The Bag of Words Data Set in the UCI Machine Learning Repository contains five text collections.
In each of these text collections, each document is summarized as a bag (multiset, set with multiplicities) of words. The individual documents are identified by document IDs and the words are identified by word IDs.
After some cleaning up, in each collection the vocabulary of unique words has been truncated to only keep words that occurred more than ten times overall in that collection.
For each collection XYZ:
vocab.XYZ.txt is the vocabulary file, listing all words that appear in the collection XYZ, one word per line. Each word has an implicit wordID that is its line number in this file, starting with 1 (the word on line 1 has wordID 1, the word on line 2 has wordID 2, ...)
docword.XYZ.txt lists out the number of times each word in vocab.XYZ.txt occurs in each document (only non-zero counts are recorded).

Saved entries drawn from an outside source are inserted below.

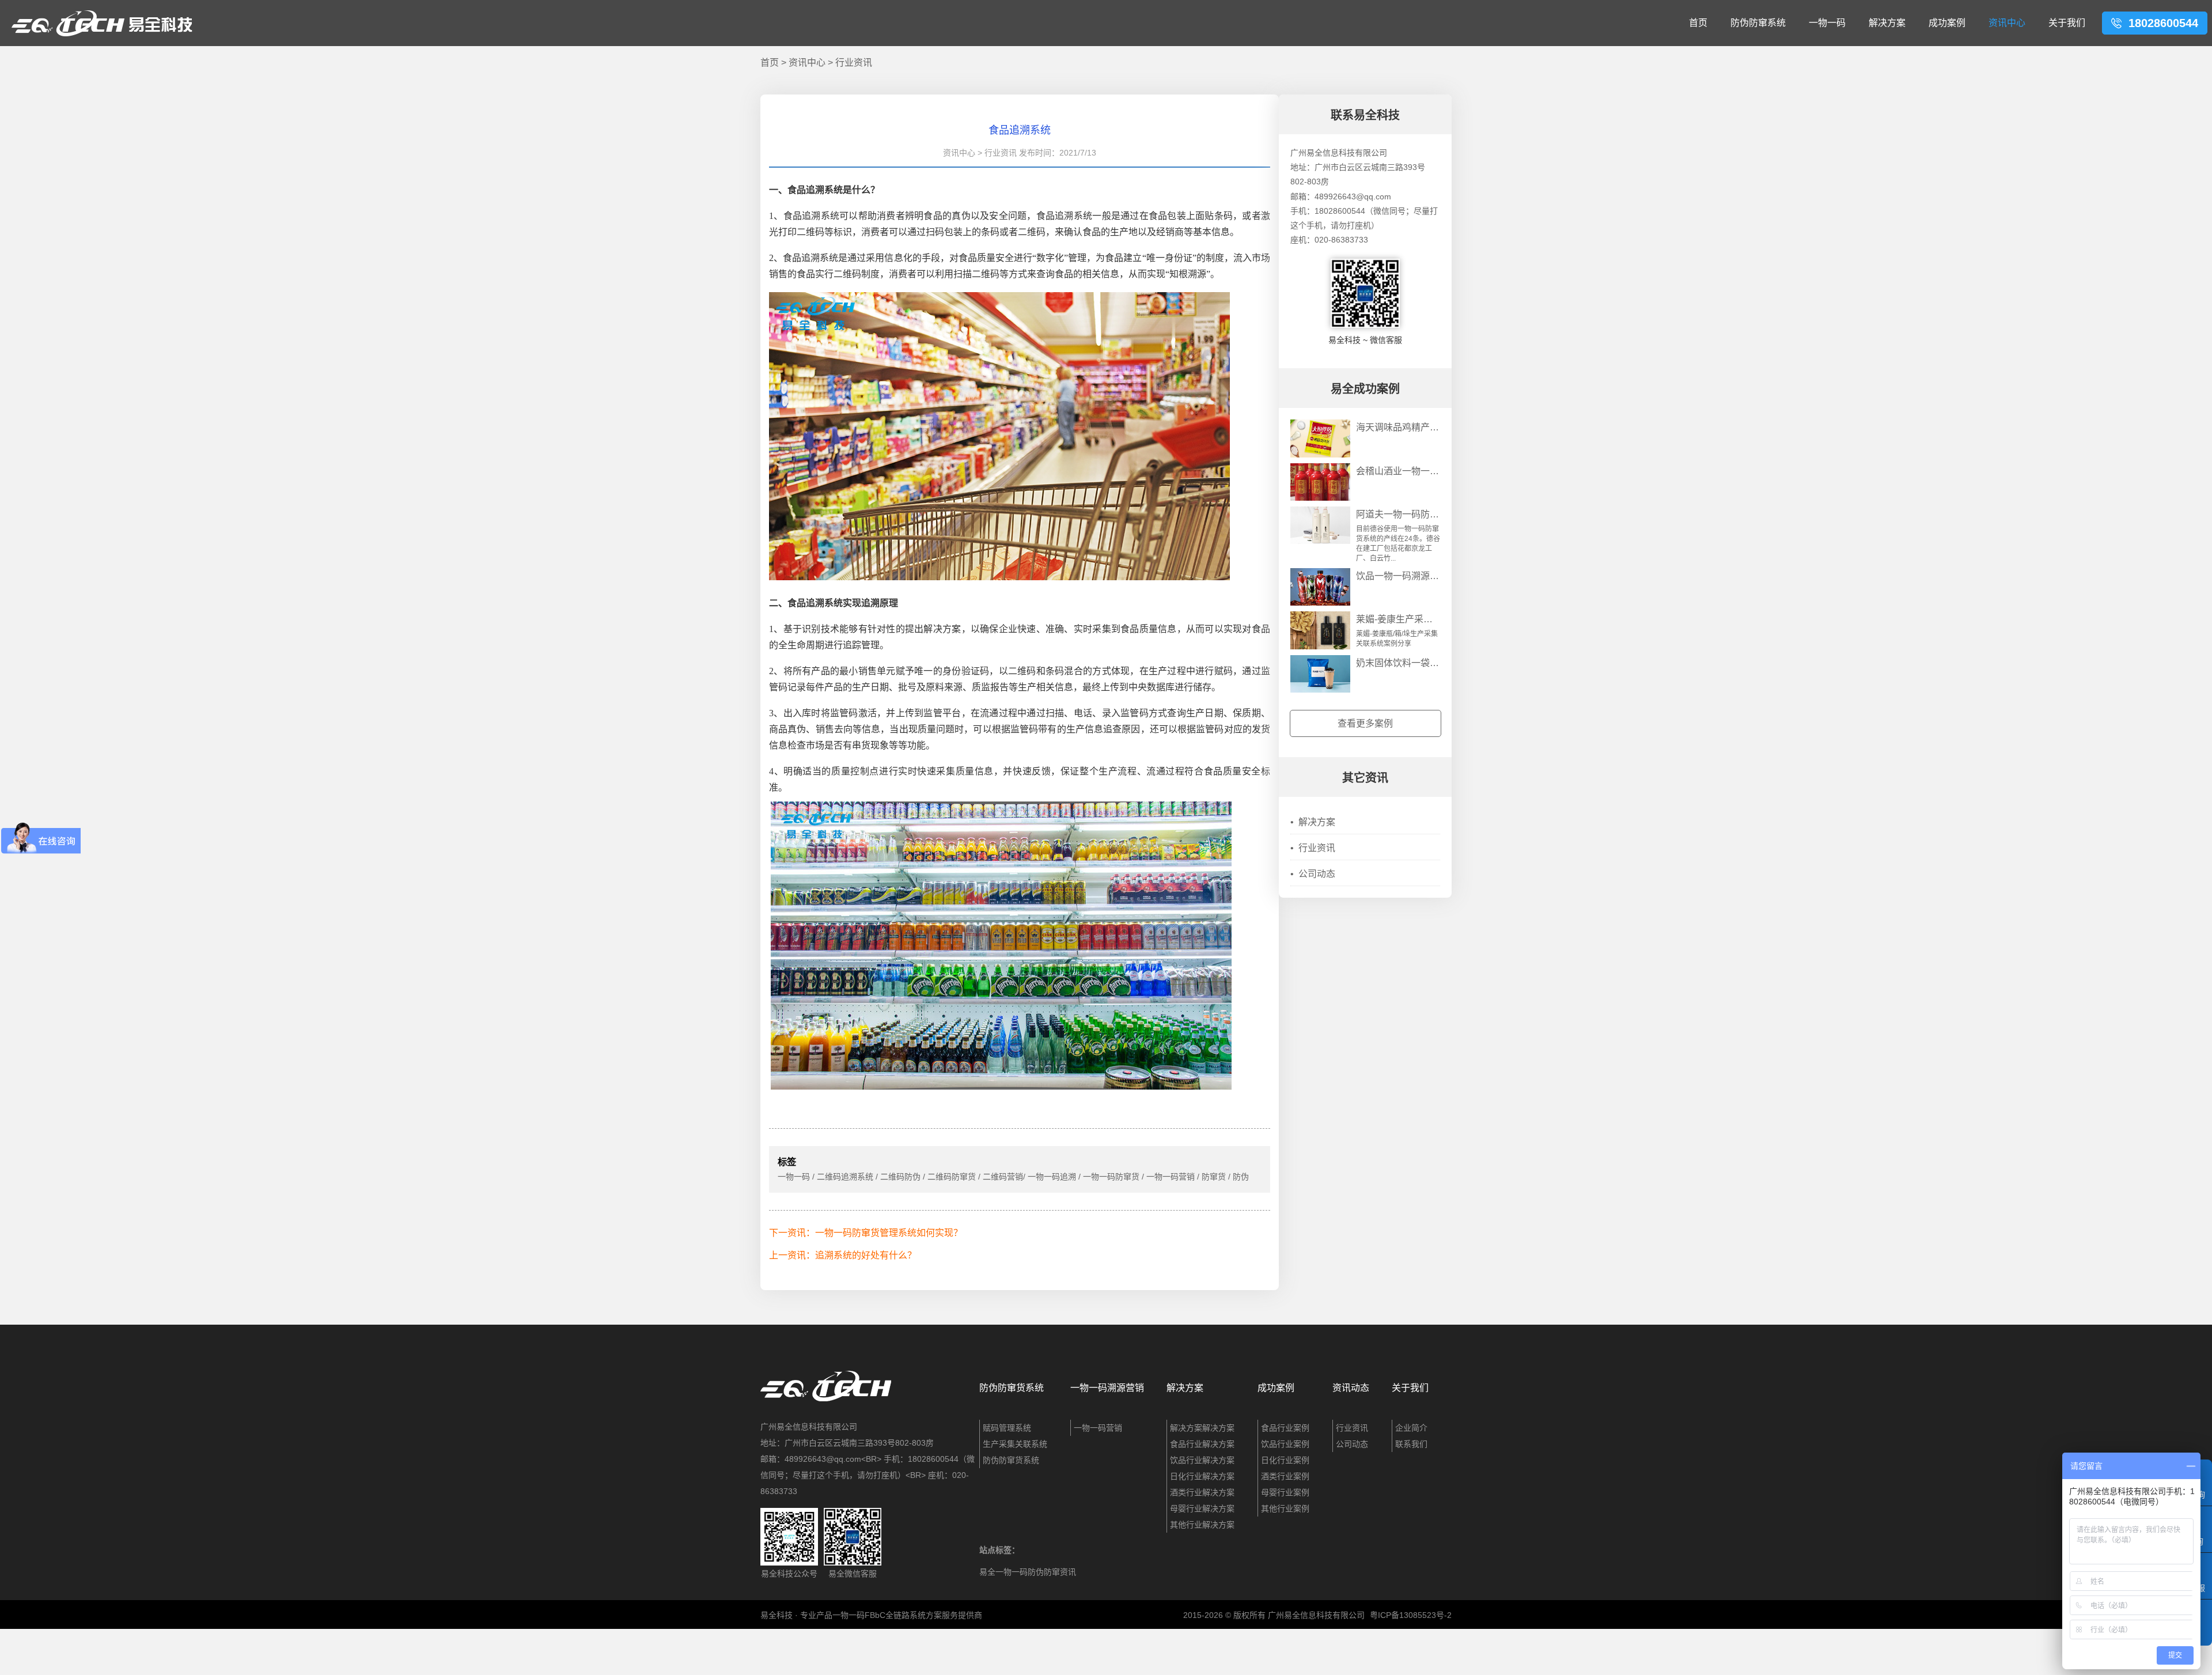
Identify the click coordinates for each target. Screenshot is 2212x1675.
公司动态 (1312, 874)
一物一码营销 (1098, 1427)
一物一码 (1827, 23)
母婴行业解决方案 (1202, 1508)
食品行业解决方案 (1202, 1444)
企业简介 (1411, 1427)
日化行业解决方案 (1202, 1476)
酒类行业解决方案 (1202, 1492)
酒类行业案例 (1285, 1476)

The file docword.XYZ.txt begins with 3 header lines
D W NNZ
where D is the number of documents in the collection, W is the number of words whose frequency is counted (i.e., W is the number of words in vocab.XYZ.txt) and NNZ is the number of non-zero frequency entries for this collection (i.e. NNZ is 3 less than the number of lines in docword.XYZ.txt).
This is followed by NNZ lines of the form
docID wordID count
where count is the number of time the word with id wordID appears in document with id docID. Remember that only non-zero counts are recorded.
Enron Emails:
orig source: www.cs.cmu.edu/~enron D=39861 W=28102 N=6,400,000 (approx)
NIPS full papers:
orig source: books.nips.cc D=1500 W=12419 N=1,900,000 (approx)
KOS blog entries:
orig source: dailykos.com D=3430 W=6906 N=467714
NYTimes news articles:
orig source: ldc.upenn.edu D=300000 W=102660 N=100,000,000 (approx)
PubMed abstracts:
orig source: www.pubmed.gov D=8200000 W=141043 N=730,000,000 (approx)

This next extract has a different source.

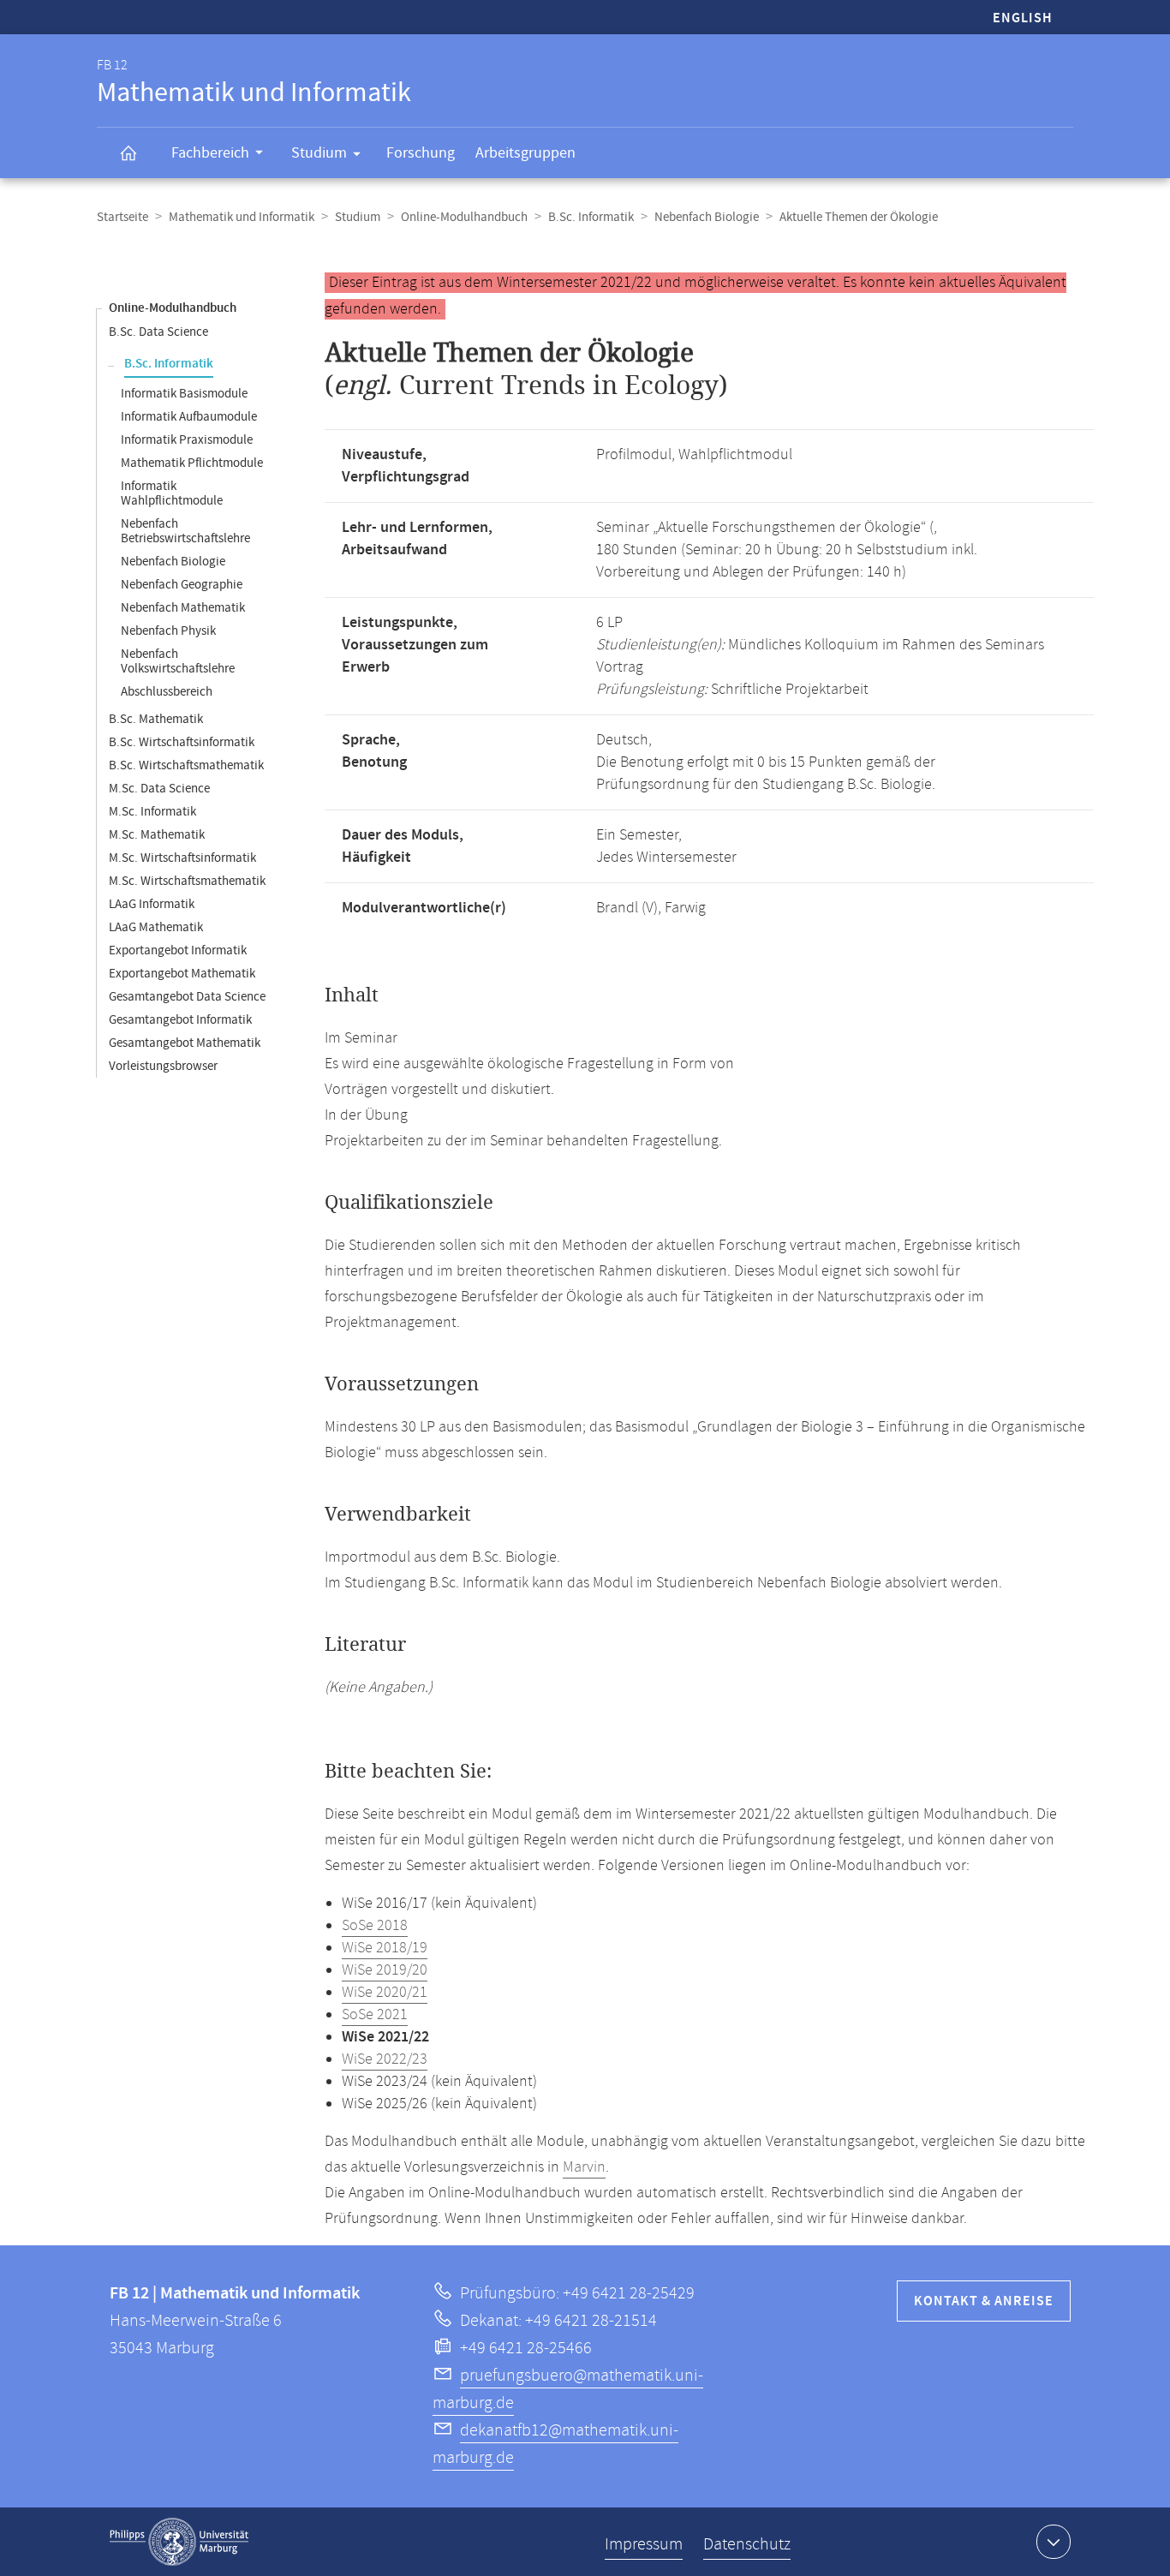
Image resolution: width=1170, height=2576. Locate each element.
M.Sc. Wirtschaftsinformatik (182, 858)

Your task is to compute frequent itemsets for this data. As usual, a K-itemset of words is a collection of words of size K that occur together in the same document. Write a program to find all K-itemsets of words occurring with frequency F, where K and F are parameters to your program.
The datasets are of different sizes. Report your results on the three smaller datasets (Enron emails, NIPS full papers, KOS blog entries) for different values of K and F. In addition to the actual output, report the time it took to complete the job and, in case your program did not terminate for a given dataset and combination of K and F, report how long you tried before you gave up.
You can use any programming language, including Python and R. You can make use of standard packages for analytics and machine learning. Clearly document any external packages used by your code.
Submit the following via Moodle, as a Jupyter notebook if you are using Python and as a single archive (zip, tar.gz, …) otherwise:
The code you used to solve the assignment.
If you have voluminous output to report, save it somewhere on the cloud and provide a link.
A short write up describing how your code ran on the data sets: the parameters used, time taken, space required, and anything else of interest.
You may work alone or in groups of two. Each group makes a single submission to Moodle. Use either person's Moodle account to submit. The submission should mention the names of the two partners.
There will be a short oral presentation and question/answer session for each submission.